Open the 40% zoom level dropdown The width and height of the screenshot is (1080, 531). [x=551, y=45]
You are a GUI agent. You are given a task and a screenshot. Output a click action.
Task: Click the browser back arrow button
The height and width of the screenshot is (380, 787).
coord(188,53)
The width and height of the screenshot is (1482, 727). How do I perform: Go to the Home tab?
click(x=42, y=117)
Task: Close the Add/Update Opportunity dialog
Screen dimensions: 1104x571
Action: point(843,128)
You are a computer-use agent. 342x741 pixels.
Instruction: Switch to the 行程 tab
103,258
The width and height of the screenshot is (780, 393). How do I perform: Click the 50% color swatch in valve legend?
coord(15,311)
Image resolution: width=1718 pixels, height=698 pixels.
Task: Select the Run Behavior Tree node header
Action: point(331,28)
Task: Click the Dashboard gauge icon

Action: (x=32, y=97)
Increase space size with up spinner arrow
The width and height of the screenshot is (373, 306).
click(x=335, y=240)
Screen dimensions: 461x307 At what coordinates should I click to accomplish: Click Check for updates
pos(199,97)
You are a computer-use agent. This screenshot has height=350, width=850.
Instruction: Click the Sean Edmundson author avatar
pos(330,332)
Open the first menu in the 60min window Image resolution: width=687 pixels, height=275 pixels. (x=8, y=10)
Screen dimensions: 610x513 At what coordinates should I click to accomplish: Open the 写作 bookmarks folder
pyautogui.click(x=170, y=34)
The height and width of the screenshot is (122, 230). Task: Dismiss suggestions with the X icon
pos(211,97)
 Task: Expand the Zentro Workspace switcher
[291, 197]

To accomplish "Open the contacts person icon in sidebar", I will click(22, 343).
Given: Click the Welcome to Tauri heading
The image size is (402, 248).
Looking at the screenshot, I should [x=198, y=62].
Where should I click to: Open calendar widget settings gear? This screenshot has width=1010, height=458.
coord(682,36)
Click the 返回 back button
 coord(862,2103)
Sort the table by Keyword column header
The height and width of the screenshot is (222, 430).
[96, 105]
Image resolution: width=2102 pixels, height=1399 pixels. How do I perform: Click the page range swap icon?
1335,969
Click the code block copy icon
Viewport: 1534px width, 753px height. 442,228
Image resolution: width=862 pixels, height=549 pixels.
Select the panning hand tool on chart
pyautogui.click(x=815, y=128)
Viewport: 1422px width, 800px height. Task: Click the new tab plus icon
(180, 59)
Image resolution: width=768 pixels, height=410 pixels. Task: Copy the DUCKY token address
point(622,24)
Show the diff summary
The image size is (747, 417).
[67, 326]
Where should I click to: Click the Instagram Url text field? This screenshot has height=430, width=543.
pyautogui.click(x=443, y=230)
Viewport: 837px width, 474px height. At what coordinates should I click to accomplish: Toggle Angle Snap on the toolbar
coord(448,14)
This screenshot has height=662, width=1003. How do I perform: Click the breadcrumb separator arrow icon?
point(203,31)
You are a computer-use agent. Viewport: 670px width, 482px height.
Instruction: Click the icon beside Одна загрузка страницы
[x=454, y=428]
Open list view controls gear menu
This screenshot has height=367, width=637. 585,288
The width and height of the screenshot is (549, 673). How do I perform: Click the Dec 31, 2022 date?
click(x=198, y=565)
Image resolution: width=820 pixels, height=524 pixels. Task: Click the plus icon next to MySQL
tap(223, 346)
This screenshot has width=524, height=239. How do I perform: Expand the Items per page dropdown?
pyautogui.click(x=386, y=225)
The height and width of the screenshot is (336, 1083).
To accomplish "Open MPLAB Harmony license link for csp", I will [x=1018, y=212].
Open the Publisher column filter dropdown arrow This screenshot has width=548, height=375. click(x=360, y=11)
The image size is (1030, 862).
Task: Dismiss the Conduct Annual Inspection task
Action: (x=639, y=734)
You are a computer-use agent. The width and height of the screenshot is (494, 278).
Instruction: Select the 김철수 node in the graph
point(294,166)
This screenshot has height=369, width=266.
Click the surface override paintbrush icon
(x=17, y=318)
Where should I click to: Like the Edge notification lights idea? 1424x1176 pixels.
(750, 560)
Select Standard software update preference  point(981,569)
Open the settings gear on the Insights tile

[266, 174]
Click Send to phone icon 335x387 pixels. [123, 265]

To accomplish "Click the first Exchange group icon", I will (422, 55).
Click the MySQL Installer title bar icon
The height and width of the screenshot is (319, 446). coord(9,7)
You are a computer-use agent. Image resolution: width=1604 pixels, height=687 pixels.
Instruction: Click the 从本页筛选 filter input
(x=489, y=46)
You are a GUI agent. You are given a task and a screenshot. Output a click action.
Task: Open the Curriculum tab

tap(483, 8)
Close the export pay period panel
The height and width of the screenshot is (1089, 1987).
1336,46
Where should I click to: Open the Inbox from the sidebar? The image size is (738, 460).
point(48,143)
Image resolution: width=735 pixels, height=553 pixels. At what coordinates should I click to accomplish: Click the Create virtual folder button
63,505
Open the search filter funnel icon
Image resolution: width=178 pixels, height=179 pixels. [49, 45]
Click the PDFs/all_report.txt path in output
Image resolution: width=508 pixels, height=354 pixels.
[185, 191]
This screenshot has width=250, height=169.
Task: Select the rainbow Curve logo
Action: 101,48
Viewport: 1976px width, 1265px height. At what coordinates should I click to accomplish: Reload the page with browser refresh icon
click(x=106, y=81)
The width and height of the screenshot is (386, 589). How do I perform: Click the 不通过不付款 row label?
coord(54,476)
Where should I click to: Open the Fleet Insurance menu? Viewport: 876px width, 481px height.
==*==
§ WHAT YOU HAVE TO DO
Copy the listing verbatim, beginning with the line that contains "Where should I click to: Like" and continuing through the end of the listing.

§ SOLUTION TO THIS EXERCISE
Where should I click to: Like the Edge notification lights idea? 1424x1176 pixels.
(750, 560)
Select Standard software update preference  point(981,569)
Open the settings gear on the Insights tile

[266, 174]
Click Send to phone icon 335x387 pixels. [123, 265]

To accomplish "Click the first Exchange group icon", I will (422, 55).
Click the MySQL Installer title bar icon
The height and width of the screenshot is (319, 446). coord(9,7)
You are a computer-use agent. Image resolution: width=1604 pixels, height=687 pixels.
Instruction: Click the 从本页筛选 filter input
(x=489, y=46)
You are a GUI agent. You are given a task and a screenshot. Output a click action.
Task: Open the Curriculum tab

tap(483, 8)
Close the export pay period panel
The height and width of the screenshot is (1089, 1987).
1336,46
Where should I click to: Open the Inbox from the sidebar? The image size is (738, 460).
point(48,143)
Image resolution: width=735 pixels, height=553 pixels. At what coordinates should I click to accomplish: Click the Create virtual folder button
63,505
Open the search filter funnel icon
Image resolution: width=178 pixels, height=179 pixels. [49, 45]
Click the PDFs/all_report.txt path in output
Image resolution: width=508 pixels, height=354 pixels.
[185, 191]
This screenshot has width=250, height=169.
Task: Select the rainbow Curve logo
Action: 101,48
Viewport: 1976px width, 1265px height. At what coordinates should I click to accomplish: Reload the page with browser refresh icon
click(x=106, y=81)
The width and height of the screenshot is (386, 589). How do I perform: Click the 不通过不付款 row label?
coord(54,476)
Where should I click to: Open the Fleet Insurance menu? Viewport: 876px width, 481px height.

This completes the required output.